“Se una legge è giusta va approvata”. Nel clima di resa e di sollievo della maggioranza che nelle scorse ore ha affossato, almeno a parole, la legge sullo Ius soli, addirittura il presidente del Senato Pietro Grasso è intervenuto per chiedere ai parlamentari di ritornare sui loro passi. Il provvedimento aspetta il via libera definitivo del Senato, ma viste le premesse e i timori di perdere consensi su un tema così delicato alla vigilia della campagna elettorale, l’esecutivo ha abbandonato la battaglia. Unica voce fuori dal coro oggi è stata, oltre alla seconda carica dello Stato, quella del ministro dei Trasporti Graziano Delrio, proprio lui che già aveva definito il dietrofront dei colleghi un atto di paura.

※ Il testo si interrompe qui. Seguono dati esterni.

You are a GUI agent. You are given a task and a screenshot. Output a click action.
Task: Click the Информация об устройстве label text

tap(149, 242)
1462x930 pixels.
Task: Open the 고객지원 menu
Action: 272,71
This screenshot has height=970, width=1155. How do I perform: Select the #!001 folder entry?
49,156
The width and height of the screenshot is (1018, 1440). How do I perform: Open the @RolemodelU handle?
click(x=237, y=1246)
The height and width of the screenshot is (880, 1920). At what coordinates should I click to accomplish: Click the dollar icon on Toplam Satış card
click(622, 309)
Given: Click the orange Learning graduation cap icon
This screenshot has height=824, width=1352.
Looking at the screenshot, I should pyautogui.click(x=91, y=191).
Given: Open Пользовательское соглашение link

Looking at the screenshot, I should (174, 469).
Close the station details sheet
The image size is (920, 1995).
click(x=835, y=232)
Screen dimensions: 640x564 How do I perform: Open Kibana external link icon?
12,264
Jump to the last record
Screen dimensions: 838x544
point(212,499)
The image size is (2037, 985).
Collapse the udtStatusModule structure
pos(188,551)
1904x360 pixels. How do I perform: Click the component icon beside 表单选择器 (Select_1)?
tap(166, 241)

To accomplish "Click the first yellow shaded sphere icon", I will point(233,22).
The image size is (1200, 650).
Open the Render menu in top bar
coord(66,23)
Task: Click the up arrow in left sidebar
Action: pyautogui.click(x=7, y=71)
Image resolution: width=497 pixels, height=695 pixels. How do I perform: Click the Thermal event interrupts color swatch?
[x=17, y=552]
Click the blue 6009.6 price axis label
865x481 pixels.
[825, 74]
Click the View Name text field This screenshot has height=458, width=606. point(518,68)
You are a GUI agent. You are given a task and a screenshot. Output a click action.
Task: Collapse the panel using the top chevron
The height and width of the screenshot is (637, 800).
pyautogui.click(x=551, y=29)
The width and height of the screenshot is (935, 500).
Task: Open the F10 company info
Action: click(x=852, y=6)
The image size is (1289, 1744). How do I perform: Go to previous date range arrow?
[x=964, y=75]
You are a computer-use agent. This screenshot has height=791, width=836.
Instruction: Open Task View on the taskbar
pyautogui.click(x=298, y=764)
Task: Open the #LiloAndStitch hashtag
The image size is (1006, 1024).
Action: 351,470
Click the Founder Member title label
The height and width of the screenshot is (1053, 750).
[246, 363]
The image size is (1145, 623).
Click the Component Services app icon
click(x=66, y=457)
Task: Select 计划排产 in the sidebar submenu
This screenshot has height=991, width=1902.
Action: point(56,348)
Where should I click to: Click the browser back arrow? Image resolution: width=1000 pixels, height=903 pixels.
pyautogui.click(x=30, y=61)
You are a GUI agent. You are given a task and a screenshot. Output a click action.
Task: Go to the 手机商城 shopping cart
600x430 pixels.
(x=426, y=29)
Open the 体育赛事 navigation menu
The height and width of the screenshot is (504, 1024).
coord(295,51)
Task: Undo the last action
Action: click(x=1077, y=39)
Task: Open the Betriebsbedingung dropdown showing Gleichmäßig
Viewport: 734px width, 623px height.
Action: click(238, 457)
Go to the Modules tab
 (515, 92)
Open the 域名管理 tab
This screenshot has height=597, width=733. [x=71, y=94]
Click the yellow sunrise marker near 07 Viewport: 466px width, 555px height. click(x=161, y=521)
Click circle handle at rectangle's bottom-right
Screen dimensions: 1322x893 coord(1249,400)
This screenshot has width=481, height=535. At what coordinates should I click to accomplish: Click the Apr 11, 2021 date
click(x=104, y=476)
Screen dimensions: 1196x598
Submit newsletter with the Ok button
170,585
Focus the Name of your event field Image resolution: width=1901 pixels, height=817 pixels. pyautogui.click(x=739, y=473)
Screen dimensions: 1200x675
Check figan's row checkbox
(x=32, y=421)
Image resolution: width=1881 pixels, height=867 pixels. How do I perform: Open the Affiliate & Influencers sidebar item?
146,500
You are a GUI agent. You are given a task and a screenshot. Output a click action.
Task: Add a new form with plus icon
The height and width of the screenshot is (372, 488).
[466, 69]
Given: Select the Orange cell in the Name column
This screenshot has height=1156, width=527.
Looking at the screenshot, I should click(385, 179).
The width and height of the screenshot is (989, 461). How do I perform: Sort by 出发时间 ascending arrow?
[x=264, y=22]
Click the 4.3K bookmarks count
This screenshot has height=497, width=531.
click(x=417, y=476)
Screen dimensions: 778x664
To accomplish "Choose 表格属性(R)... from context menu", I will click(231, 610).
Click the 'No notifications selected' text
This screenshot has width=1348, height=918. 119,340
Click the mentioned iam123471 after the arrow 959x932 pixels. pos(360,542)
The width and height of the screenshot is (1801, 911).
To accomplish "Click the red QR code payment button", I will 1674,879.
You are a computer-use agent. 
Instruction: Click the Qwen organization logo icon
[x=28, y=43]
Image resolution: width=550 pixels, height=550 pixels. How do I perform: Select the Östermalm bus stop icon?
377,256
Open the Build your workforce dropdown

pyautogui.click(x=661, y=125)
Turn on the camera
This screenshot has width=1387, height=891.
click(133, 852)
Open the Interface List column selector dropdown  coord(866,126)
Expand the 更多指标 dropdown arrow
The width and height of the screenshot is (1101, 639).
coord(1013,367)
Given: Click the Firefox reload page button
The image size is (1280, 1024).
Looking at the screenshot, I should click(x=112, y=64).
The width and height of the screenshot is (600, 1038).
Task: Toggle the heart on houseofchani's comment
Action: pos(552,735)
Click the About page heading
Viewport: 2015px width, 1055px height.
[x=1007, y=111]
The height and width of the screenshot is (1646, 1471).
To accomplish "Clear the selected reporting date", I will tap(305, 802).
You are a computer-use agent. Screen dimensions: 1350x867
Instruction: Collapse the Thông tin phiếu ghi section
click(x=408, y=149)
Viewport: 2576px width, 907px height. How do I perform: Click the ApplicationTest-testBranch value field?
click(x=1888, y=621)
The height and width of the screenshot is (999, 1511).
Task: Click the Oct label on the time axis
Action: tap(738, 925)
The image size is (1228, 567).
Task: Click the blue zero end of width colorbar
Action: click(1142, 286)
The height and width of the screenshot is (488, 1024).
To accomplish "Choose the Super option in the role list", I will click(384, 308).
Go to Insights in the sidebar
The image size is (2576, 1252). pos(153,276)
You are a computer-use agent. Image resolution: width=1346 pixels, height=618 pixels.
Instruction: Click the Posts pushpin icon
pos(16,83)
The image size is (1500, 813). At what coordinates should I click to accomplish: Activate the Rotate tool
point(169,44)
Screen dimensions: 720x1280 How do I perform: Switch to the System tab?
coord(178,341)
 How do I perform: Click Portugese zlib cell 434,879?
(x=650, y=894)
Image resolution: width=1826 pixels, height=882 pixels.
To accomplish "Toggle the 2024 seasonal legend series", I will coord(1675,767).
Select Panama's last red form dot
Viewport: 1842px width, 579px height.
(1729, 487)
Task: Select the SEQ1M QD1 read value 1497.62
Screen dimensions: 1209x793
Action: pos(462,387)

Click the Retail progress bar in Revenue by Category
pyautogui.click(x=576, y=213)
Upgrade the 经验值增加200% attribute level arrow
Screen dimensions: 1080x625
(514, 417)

A far perdere le speranze definitivamente di vedere approvata la legge è stata solo ieri sera la sottosegretaria alla presidenza del Consiglio Maria Elena Boschi: ““Oggi non ci sono i numeri in Parlamento per la legge sullo Ius soli”, ha detto senza timore di essere smentita. Prima di lei avevano preso a picconate la legge tutti i principali esponenti di Area popolare, dalla Lorenzin ad Alfano. Durissimo il commento di Grasso in proposito: “Mi sembra che si punti di più a valutazione di ordine elettorale che alla giustezza della legge”, ha detto alla festa di Mdp. “Spero che si apra al Senato una finestra per poterla calendarizzare e approvare”. Il presidente del Senato ha detto di essere seriamente convinto che ci sia ancora spazio per trovare un accordo sul tema: “Se una legge è giusta va approvata. Dobbiamo tener conto dei numeri, non sono un utopista che va contro il muro. Dobbiamo cercare i voti, mettere in salvo i conti. Ma sono fiducioso che si possa aprire una finestra a novembre. Non andiamo dietro le paure, non c’entra con i migranti”. Quindi ha concluso: “Io dico, abbiamo fatto una lotta per il codice antimafia e l’abbiamo vinta. Perché non possiamo farla anche in questa legialatura con lo Ius soli? Poi non sono un idealista, bisogna cercare i voti, prima mettere in sicurezza i conti, ma sono fiducioso che dopo la legge di bilancio ai possa approvare”.

In casa Pd chi ci crede ancora, e forse l’unico, è il ministro dei Trasporti: “Siamo ancora in tempo”, ha dichiarato sempre alla festa di Mdp. “Non arrendiamoci all’inverno prima di avere combattuto. È una battaglia non di un gruppo politico, ma di civiltà. Penso che i partiti non devono dare ordini, perché è un voto sui diritti. I 5 stelle vogliono astenersi, ma come fai ad astenerti sui diritti. Io mi appello alla coscienza di tutti”. Che ci creda veramente o che sia solo l’estremo tentativo di tenere in piedi una proposta di legge che molti dei sostenitori Pd chiedono a gran voce, ancora è presto per dirlo. Solo pochi giorni fa era stato il deputato Matteo Richetti a garantire che il Pd stava cercando una maggioranza per far passare la legge. Difficile a questo punto credere che il Parlamento possa trovare la maggioranza necessaria per un provvedimento così contestato, ma resta da capire come intende muoversi il Partito democratico. Sia il segretario Matteo Renzi che il premier Paolo Gentiloni lo hanno definito a più riprese una legge di civiltà. Salvo poi non commentare quando, al ritorno al lavoro dopo la pausa estiva, il testo non è stato calendarizzato al Senato. Graziano Delrio sulla questione si pone per l’ennesima volta fuori dal coro. Proprio lui aveva definito il dietrofront dei colleghi “un atto di paura grave”. E sempre il ministro era stato protagonista durante l’estate di un duro scontro con il ministro dell’Interno Marco Minniti in merito al codice di condotta delle ong e sulle politiche di immigrazione in generale.